It’s the home stretch of my stint in the Johns Hopkins University Center for Talented Youth summer program. While my second set of students count the days (and writing assignments) till the end of their session, here’s my official unofficial researcher John Wells, with a look at secrets revealed.
I am trying to find out when the major super-heroes’ secret identities first became known to others. Thanks for your help.
– Derrik Quenzer (firstname.lastname@example.org)
Going back to the dawn of the Golden Age, many costumed heroes typically had a confidante (if not outright partner) who was in on their secret. The Crimson Avenger, for instance, was assisted by his chauffeur Wing right from the start in DETECTIVE COMICS #20 (October, 1938). And the first person that Batman took into his confidence was young Dick Grayson, who’d soon become Robin, the Boy Wonder (DETECTIVE COMICS #38: April, 1940). In CAPTAIN AMERICA COMICS #1 (March, 1941), young Army camp mascot Bucky Barnes stumbled onto Steve Rogers changing into Captain America and ended up as Cap’s partner for the rest of World War Two.
In some cases, it simply helps to have been with the hero in question from the start. Wes Dodds’ pals from the Army Air Force (Clyde Dunlap and Happy O’Shea) not only knew that he was the Sandman but had actually joined forces with him as the Three Sandmen at some distant point in the past (ADVENTURE COMICS #42: September, 1939). Wonder Woman’s mother and Amazon sisters knew that she was secretly Diana Prince, an Army nurse whose identity she’d literally bought so that the original Diana could join her fiance in South America (SENSATION COMICS #1: January, 1942). Jay Garrick’s college girl friend Joan Williams and Carter Hall’s reincarnated sweetheart Shiera Sanders each knew from day one that their boyfriends were, respectively, the Flash and Hawkman (FLASH COMICS #1: January, 1940).

## [Short problem 1]
List every comic book issue cited in the passage about when superheroes' secret identities first became known to others.
## [Short problem 2]
Extend the passage about when superheroes' secret identities first became known to others with the next paragraph, starting after its final sentence.

## [Source data]
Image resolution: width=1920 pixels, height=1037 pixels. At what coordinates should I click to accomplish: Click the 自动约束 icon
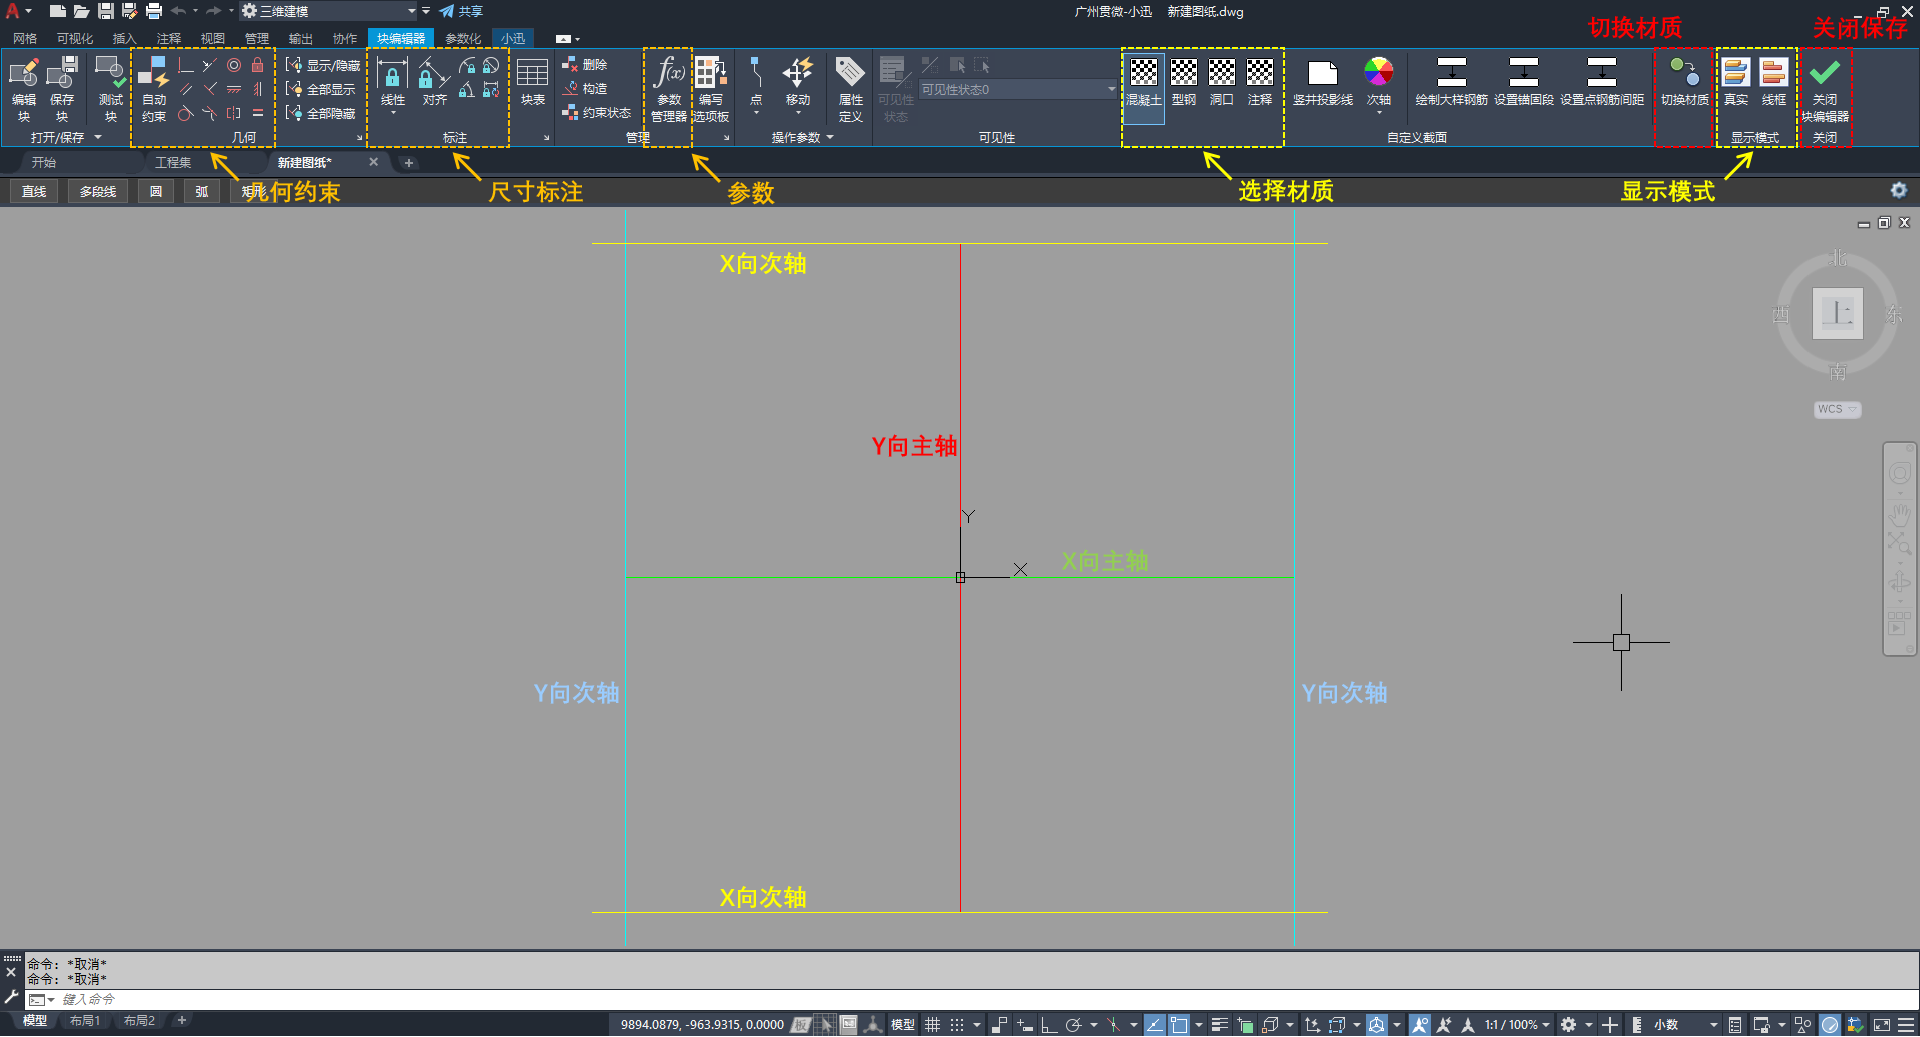click(154, 72)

## [Written response 1]
DETECTIVE COMICS #20, DETECTIVE COMICS #38, CAPTAIN AMERICA COMICS #1, ADVENTURE COMICS #42, SENSATION COMICS #1, FLASH COMICS #1

## [Written response 2]
Gardner Fox, who wrote both those stories in FLASH COMICS clearly supported being honest with one’s significant other. In Fox’s story in ADVENTURE COMICS #47 (February, 1940), a young woman broke into Wes Dodds’ penthouse and discovered he was the Sandman. The resourceful safecracker quickly enlisted him to help her defeat the man who’d kidnapped her as a child and the Sandman ultimately reunited District Attorney Belmont with his long-lost daughter. After that, the Sandman and Dian Belmont became partners in love as well as crime-fighting. And in another Fox-scripted series, Doctor Fate observed Inza Cramer’s mostly unexpressed desire to know him on a more personal level after almost a year of involvement in his war against evil. In MORE FUN COMICS #66 (April, 1941), he finally removed his helmet and told Inza that he was Kent Nelson.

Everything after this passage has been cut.